_Source text_:

Routine follow-up X-rays for distal radius fractures unnecessary

Radiographs to access or confirm healing of distal radius fractures are unnecessary because they seldom affect treatment, a multi-institutional team of orthopedic surgeons from the Netherlands advise. Their study, published in the Archives of Orthopedic Trauma Surgery, adds to existing research that this common practice wastes healthcare resources and exposes patients to unnecessary radiation.

Distal radius fractures account for approximately 18% of all fractures and tend to occur in 70-160 individuals per 100,000. The proclivity of aging patients to fracture bones when they fall, and the global population trends of an increasing percentage of elderly individuals, is expected to increase the frequency.

The research team, from the departments of surgery at Leiden University Medical Center and the University Medical Center Groningen, and from the EMGO Institute at VU Amsterdam, conducted a study to evaluate if follow-up radiographs of distal radius fractures influenced clinical decision making. They reviewed the records of 1,042 patients treated during a 12-month period at four hospitals with level I trauma centers in the Netherlands. Approximately 25% of the patients underwent surgery; the remainder received conservative treatment.

The authors categorized the exams by the date they were taken into two groups. These included the first three weeks after the fracture, a period in which surgery may be performed. X-rays taken 22 days or later were classified as follow-up. More than 1,100 exams were performed during the three-week “treatment” period.

_What to do_:
Extend the article on follow-up X-rays for distal radius fractures, picking up after its last sentence.

(Dataset items)
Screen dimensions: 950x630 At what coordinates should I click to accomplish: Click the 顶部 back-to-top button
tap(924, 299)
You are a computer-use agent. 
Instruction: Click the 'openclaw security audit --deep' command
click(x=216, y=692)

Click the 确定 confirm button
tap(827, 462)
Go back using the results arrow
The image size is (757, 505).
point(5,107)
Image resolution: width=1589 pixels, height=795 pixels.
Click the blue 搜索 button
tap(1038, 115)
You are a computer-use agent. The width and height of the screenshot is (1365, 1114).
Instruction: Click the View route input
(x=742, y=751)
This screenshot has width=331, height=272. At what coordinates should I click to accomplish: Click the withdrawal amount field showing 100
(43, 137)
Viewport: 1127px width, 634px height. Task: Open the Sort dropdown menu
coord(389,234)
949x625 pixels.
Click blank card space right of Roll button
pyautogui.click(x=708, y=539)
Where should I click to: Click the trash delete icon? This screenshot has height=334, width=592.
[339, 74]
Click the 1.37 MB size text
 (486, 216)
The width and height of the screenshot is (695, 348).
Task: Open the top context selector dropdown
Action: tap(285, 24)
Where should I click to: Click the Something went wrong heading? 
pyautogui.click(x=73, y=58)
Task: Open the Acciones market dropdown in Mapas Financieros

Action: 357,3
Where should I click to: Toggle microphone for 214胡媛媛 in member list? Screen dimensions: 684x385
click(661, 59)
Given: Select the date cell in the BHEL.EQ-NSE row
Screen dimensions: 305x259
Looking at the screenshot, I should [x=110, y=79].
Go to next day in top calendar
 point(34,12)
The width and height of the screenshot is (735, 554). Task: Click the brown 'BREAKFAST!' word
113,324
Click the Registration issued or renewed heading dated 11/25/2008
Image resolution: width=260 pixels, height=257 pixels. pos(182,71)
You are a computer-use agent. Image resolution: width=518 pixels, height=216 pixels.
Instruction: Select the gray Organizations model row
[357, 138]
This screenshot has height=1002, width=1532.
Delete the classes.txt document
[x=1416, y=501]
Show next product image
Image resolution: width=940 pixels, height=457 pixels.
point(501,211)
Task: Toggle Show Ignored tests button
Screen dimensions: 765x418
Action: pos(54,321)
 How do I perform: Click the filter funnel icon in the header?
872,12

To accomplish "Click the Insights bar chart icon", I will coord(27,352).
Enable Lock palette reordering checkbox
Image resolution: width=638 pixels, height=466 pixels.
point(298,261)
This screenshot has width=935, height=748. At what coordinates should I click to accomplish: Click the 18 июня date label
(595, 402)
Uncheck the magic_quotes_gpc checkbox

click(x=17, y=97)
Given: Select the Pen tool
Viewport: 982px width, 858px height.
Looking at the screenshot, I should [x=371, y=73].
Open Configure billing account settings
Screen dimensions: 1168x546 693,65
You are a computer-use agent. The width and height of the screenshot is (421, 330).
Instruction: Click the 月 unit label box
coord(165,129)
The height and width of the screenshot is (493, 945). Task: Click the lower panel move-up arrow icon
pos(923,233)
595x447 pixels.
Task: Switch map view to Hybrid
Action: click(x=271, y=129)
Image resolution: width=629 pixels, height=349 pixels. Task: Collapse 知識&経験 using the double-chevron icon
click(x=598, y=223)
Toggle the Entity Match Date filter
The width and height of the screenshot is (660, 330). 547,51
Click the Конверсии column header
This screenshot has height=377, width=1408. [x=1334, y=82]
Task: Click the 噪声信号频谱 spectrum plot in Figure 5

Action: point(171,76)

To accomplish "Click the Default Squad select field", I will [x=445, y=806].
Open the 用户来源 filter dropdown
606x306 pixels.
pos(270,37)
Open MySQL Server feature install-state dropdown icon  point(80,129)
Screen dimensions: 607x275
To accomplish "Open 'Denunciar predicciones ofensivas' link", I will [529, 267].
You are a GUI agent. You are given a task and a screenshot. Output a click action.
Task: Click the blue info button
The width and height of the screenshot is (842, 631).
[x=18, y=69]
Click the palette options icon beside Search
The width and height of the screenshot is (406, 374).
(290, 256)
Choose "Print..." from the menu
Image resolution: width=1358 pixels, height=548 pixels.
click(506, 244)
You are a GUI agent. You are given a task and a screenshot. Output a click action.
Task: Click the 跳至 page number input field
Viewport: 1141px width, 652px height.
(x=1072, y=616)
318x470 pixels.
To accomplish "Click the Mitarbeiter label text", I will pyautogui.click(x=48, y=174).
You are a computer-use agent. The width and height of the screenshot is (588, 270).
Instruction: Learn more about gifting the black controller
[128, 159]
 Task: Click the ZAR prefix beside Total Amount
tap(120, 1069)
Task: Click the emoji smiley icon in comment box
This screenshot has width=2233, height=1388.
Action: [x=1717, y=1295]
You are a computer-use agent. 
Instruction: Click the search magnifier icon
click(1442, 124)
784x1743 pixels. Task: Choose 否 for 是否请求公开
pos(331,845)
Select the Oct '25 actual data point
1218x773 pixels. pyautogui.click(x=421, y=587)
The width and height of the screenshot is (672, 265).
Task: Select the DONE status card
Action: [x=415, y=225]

_Output for this exercise_:
Only 2.6% of the 841 follow-up x-rays taken altered treatment strategy. More than 120, or 14%, of the radiology reports stated a specific clinical indication. The majority, 86%, were categorized as routine. The analysis of follow-up exams for the patients who had surgery revealed that the majority of the 377 radiographs taken — 83% produced routine results. Only 10 of these altered treatment strategy of these surgery patients.

The radiographs with clinical indications that altered treatment strategy included two patients who required surgery after conservative treatment proved ineffective and nine patients who required prolonged cast immobilization. Eleven routine radiographs — only 1.5% — also triggered changes in treatment strategy.

“We feel that it is safe to conclude that changes in treatment strategy are rarely based on routinely taken follow-up radiographs,” wrote lead author Nikki L. Weil, MD, now a radiology resident at Onze Lieve Vrouwe Gasthuis (OLVG hospital) in Amsterdam. “We hope that the results of our study will trigger the awareness among surgeons that many radiographs….can probably be omitted.” Radiologists may also wish to take heed, and appropriate counsel their surgeon colleagues.

REFERENCE

  1. Weil NL, Mounmi ME, Rubinstein SM, et al. Routine follow-up radiographs for distal radius fractures are seldom clinically substantiated. Arch Orthop Trauma Surg. 2017 137: 1187-1191.